Loop quantum gravity

Loop quantum gravity (LQG) is a proposed quantum theory of spacetime which blends together the seemingly incompatible theories of quantum mechanics and general relativity (see below). As a theory of quantum gravity, it is the main competitor of string theory, although stringy people outnumber loopy people by a factor of roughly 10:1. The main successes of Loop Quantum Gravity are: a nonperturbative quantization of 3-space geometry, with quantized area and volume operators; a calculation of the entropy of physical black holes; and a proof by example that it is not necessary to have a theory of everything in order to have a sensible candidate for a quantum theory of gravity.
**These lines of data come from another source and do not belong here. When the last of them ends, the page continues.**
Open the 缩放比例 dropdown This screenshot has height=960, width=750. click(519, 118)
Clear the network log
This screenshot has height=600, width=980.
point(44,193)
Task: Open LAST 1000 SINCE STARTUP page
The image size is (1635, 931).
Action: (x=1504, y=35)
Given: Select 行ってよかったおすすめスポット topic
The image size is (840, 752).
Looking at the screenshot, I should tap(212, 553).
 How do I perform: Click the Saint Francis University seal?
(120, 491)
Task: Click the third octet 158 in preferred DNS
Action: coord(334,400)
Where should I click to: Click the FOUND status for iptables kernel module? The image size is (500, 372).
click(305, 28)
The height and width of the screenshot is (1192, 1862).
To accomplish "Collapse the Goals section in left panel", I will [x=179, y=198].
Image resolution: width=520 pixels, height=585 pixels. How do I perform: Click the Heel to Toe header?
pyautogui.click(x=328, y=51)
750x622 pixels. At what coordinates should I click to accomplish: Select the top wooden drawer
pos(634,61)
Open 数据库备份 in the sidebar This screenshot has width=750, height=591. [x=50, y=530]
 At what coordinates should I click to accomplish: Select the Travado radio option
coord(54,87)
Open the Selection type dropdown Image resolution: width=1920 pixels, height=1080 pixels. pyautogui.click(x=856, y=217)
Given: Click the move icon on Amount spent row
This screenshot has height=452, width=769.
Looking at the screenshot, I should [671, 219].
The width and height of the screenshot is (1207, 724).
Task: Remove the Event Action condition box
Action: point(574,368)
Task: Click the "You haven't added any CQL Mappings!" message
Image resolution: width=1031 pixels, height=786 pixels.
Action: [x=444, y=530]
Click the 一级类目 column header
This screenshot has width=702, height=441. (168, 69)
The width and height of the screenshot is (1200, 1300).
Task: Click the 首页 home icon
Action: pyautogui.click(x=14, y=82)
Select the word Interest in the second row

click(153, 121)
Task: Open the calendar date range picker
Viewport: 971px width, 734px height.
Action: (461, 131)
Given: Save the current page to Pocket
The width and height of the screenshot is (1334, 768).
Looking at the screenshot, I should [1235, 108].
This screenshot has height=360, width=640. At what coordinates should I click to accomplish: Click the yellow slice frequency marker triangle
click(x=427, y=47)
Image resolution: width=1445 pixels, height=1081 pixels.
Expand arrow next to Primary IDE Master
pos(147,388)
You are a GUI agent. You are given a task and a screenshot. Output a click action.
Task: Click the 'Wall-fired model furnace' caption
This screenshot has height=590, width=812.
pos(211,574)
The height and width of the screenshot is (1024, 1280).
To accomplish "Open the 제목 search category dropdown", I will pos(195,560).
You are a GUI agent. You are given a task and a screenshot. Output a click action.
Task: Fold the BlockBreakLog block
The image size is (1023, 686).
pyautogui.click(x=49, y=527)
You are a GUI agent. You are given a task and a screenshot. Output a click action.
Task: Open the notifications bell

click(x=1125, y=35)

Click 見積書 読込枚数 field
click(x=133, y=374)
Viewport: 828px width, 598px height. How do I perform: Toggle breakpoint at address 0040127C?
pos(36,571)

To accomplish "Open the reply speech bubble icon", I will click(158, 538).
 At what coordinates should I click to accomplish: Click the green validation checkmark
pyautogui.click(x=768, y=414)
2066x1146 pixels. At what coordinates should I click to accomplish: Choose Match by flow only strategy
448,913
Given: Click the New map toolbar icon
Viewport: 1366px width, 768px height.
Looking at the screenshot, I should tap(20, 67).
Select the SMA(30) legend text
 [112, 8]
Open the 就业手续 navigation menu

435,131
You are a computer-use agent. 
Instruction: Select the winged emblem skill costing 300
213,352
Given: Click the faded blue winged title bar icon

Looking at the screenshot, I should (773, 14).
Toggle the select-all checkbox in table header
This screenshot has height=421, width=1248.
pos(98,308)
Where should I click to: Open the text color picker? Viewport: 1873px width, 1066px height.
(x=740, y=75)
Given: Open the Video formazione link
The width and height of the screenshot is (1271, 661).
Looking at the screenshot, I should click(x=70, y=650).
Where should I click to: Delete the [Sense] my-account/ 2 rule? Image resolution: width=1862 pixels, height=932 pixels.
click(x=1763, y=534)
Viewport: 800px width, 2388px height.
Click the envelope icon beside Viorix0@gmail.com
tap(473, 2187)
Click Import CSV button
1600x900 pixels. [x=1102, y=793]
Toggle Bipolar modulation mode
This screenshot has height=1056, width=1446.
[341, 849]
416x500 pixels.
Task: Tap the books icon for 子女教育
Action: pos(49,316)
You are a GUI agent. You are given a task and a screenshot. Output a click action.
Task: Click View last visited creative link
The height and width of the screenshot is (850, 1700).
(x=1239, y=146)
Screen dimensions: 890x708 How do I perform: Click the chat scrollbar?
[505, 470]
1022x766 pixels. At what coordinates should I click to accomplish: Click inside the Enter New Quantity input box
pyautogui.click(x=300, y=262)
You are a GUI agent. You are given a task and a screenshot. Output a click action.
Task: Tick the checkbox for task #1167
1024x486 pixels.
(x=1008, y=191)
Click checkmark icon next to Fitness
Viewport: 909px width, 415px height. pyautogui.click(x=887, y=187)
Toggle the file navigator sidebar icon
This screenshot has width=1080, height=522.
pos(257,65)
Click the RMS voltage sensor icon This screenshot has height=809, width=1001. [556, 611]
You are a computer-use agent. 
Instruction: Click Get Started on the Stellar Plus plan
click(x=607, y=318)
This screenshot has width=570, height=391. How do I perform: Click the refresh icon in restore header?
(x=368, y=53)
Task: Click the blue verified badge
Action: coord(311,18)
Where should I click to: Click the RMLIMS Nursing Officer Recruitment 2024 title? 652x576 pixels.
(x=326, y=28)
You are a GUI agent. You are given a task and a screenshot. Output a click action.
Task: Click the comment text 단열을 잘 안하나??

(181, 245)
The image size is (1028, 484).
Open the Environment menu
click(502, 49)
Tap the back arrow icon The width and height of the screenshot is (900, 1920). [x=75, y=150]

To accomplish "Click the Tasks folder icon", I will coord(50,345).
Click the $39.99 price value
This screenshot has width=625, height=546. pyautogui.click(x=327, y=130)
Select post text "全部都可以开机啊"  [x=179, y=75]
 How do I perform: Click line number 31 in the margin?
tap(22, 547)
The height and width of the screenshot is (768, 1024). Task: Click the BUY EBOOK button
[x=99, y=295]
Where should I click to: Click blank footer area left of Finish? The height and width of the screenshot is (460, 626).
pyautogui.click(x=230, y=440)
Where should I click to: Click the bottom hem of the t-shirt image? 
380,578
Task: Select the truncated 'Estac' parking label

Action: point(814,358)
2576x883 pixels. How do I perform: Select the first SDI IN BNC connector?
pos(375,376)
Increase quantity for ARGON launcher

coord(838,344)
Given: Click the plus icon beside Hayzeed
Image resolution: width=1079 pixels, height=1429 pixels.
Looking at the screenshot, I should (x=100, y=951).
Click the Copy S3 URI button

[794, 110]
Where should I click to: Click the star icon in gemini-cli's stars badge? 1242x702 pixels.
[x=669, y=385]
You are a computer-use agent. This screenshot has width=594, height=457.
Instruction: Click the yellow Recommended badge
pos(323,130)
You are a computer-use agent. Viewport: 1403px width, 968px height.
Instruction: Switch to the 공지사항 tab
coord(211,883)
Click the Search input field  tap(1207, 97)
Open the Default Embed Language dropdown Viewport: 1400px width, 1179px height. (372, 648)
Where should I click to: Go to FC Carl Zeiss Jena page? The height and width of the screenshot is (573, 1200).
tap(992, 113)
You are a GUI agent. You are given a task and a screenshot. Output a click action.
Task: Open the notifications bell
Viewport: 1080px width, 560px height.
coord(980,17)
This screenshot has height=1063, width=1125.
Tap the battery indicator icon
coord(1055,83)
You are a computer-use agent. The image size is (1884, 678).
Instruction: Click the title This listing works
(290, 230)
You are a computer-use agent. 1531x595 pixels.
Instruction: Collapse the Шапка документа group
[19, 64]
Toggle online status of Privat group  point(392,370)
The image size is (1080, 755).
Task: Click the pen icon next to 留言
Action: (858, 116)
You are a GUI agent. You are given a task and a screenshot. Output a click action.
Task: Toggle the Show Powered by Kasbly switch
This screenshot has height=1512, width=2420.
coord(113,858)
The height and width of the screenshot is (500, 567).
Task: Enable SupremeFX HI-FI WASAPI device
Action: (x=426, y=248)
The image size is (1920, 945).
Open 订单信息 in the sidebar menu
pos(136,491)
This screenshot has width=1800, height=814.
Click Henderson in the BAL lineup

Its main shortcomings are: not yet having a picture of dynamics but only of kinematics; not yet able to incorporate particle physics; not yet able to recover the classical limit.

Table of contents

1 The incompatibility between quantum mechanics and general relativity 2 Wilson loops and spin networks 3 LQG and quantum cosmology 4 Experimental tests of LQG? 5 People in LQG and related areas 6 Bibliography 7 External links

The incompatibility between quantum mechanics and general relativity

The fundamental lesson of general relativity is that there is no fixed spacetime background, as found in Newtonian mechanics and special relativity. While easy to grasp in principle, this is the hardest idea to understand about General Relativity, and its consequences are profound and not fully understood, even at the classical level. To a certain extent, general relativity can be seen to be a completely relational theory, in which the only physically relevant information is the relationship between different events in space-time.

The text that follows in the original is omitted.